If you are familiar with Rust's error handling story, you might think that we can just make Num return an Option<i32> or even Result<i32, ...>, and you would be right. However, that is not necessary, because if we look at the type of ExprParser::parse(), we can see that it already returns a Result<i32, ParseError>. So the goal is to "hook" into this existing error machinery and create action code that can return errors.

LALRPOP supports this very easily by defining action code with =>? instead of =>. The returned value is then assumed to be a Result<T, ParseError> instead of a plain T:

Num: i32 = {
    r"[0-9]+" =>? i32::from_str(<>)
        .map_err(|_| ParseError::User {
            error: "number is too big"
        })
};

In addition, we have to add use lalrpop_util::ParseError; to the top of the file so that we have access to the ParseError type. You can find the full source as calculator6.lalrpop. This allows you to nicely handle the errors:

#![allow(unused)]
fn main() {
use lalrpop_util::lalrpop_mod;

lalrpop_mod!(pub calculator6);

#[test]
fn calculator6() {
    // Number is one bigger than std::i32::MAX
    let expr = calculator6::ExprsParser::new().parse("2147483648");
    assert!(expr.is_err());
}
}

No panics!

You can even go a step further and define your own error type, for example an enum with all possible errors. This allows you to distinguish between different errors more easily, without relying on strings.

For that, let's say we want to define two errors: One if the input number was too big, and another one if the input number was not even - we're changing the calculator to only accept even numbers for now.
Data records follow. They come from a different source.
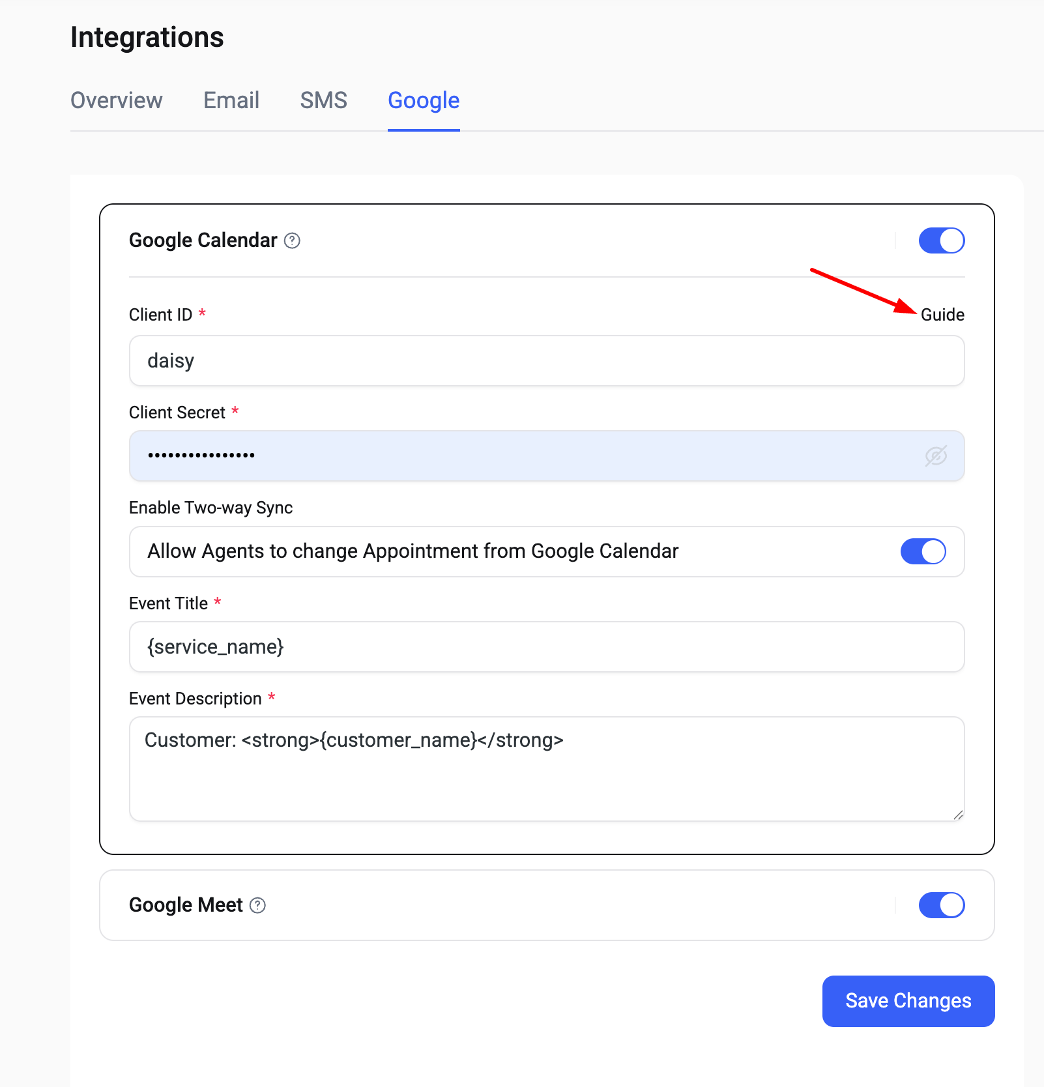Disable the Google Calendar integration toggle
The image size is (1044, 1087).
941,240
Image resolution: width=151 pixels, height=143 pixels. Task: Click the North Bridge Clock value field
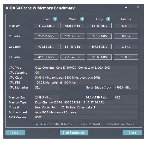126,87

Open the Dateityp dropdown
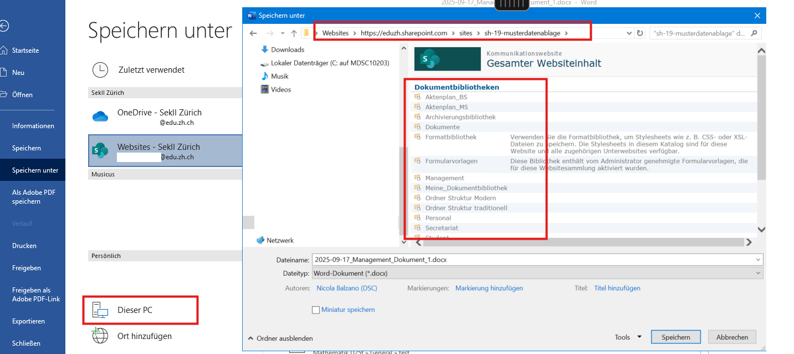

We first define our error enum in main.rs:

#![allow(unused)]
fn main() {
#[derive(Debug, Copy, Clone, PartialEq, Eq)]
pub enum Calculator6Error {
    InputTooBig,
    OddNumber,
}
}

Then we import it into our grammar and tell LALRPOP to use it as the user error type, so we change the top of the file to:

use std::str::FromStr;
use ast::{Expr, Opcode};

use super::Calculator6Error;

use lalrpop_util::ParseError;

grammar;

extern {
    type Error = Calculator6Error;
}
...

We can also change the rule for Num to make use of our new error:

Num: i32 = {
    r"[0-9]+" =>? i32::from_str(<>)
        .map_err(|_| ParseError::User {
            error: Calculator6Error::InputTooBig
        })
        .and_then(|i| if i % 2 == 0 {
            Ok(i)
        } else {
            Err(ParseError::User {
                error: Calculator6Error::OddNumber
            })
        })
};

And finally we can see if it works:

#![allow(unused)]
fn main() {
use lalrpop_util::lalrpop_mod;

lalrpop_mod!(pub calculator6b);

#[test]
fn calculator6b() {
    use lalrpop_util::ParseError;

    let expr = calculator6b::ExprsParser::new().parse("2147483648");
    assert!(expr.is_err());
    assert_eq!(expr.unwrap_err(), ParseError::User { error: Calculator6Error::InputTooBig });

    let expr = calculator6b::ExprsParser::new().parse("3");
    assert!(expr.is_err());
    assert_eq!(expr.unwrap_err(), ParseError::User { error: Calculator6Error::OddNumber });
}
}

There we go! You can find the full grammar in calculator6b.lalrpop.

Error recovery

By default, the parser will stop as soon as it encounters an error. Sometimes though we would like to try and recover and keep going. LALRPOP can support this, but you have to help it by defining various "error recovery" points in your grammar. This is done by using a special ! token: this token only occurs when the parser encounters an error in the input. When an error does occur, the parser will try to recover and keep going; it does this by injecting the ! token into the stream, executing any actions that it can, and then dropping input tokens until it finds something that lets it continue.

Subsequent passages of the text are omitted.